Intermediate Mechanics Tutorials
Developing a tutorial approach to enhance student learning
of intermediate mechanics.
Collaborative Project with Bradley S. Ambrose, Grand Valley State University
Sponsored in part by NSF grants DUE-0441426 and DUE-0442388.
- Project summary
- Theses and Dissertations: Eleanor C. Sayre
- Contact Michael C. Wittmann by email
for more information
The problem: There is a need for increased conceptual and mathematical understanding when teaching intermediate mechanics courses in physics. Future scientists, future secondary science teachers, and future engineers who take these courses must create an effective bridge between the mathematical reasoning emphasized in most physics classes and the physical sense-making that will guide their future work and life-long-learning. Although much work in PER has been done at the introductory level, little has occurred in the context of upper division courses.
Objective: Using past success as a template, the collaborating PI’s will develop Intermediate Mechanics Tutorials, a set of at least 23 tutorials, including pencil-and-paper conceptual tutorials (15), mathematical tutorials (4), and computer-based tutorials (4), for the purpose of enhancing instruction in intermediate mechanics. Each tutorial will be accompanied by a pretest (ungraded quiz), homework problems, and post-tests (exam questions). Tutorials will be designed to allow flexible implementation in lecture, studio, laboratory, or seminar courses.
Intellectual Merit: The collaborating PI’s have experience in curriculum development based on research into student reasoning, the promotion of learning in light of student difficulties, and the dissemination of curriculum materials to instructors throughout the country.

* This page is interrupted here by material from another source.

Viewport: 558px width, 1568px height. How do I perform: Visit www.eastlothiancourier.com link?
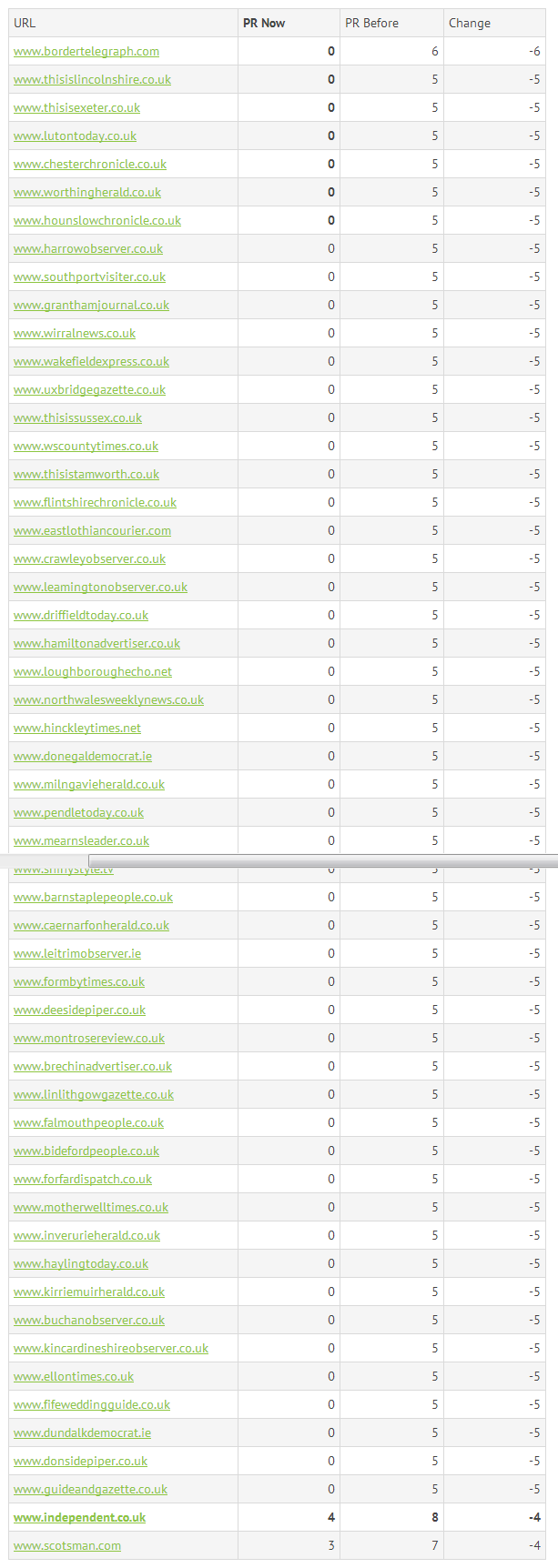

The lead PI, Michael C. Wittmann, is primary author of Activity-Based Tutorials (ABT), published by John Wiley & Sons as part of the Physics Suite that accompanies the Cummings, Laws, Redish, and Cooney text, Understanding Physics. The ABT are proven, education research-based curricular materials for introductory and modern (quantum) physics that promote mathematical reasoning and use computer-based tools to enhance conceptual understanding of the physics. The collaborating PI, Bradley S. Ambrose, is a proven author of segments of the Tutorials in Introductory Physics, published by Prentice Hall and used nationwide by thousands of students. Both these projects have been supported by extensive NSF support. Ambrose will focus on conceptual tutorials, while Wittmann will focus on the others.
Tutorial materials will act as supplements to (rather than replacements of) regular lecture instruction. Such materials have not been developed for the intermediate (or advanced) mechanics courses. Materials will address specific difficulties students have when learning the physics. Having the materials in place will allow for greater understanding of what student difficulties in intermediate mechanics are; PER data will not only enhance future versions of these materials but help instructors unable to use the materials in their classes.
Evaluation: The effectiveness of the instructional materials will be evaluated through the analysis of data gathered using typical methods in physics education research (PER). These include pretest and post-test data and the use of standardized tests of conceptual understanding and attitudes toward science learning. Results will be compared to data gathered in previous years of instruction.
Outcomes: Materials, once proven successful at the collaborating two institutions, will be disseminated to additional users. Successful completion of the proposed project will result in:
- a set of deliverable small-group teaching materials, “tunable” to many instructional settings,
- documented improvements in student learning when compared to instruction that did not utilize the tutorials, and
- documented improvements in student attitudes toward science, the endeavor of learning science, and the roles of conceptual and mathematical understanding in learning science.
There is a plan for publication and dissemination to make the curriculum (and the evidence supporting its effectiveness) nationally available.
Broader impact: A coherent set of materials can be created for teaching intermediate mechanics more effectively. These materials will reach future scientists, teachers, and future university faculty. The research-based development work will inform other ongoing PER investigations, including those in introductory courses, thus impacting a much broader audience than just physics majors. Furthermore, dissemination to interested (non-PER) physics faculty members will help them learn about and utilize innovative teaching methods without the logistical burdens involved with introductory courses.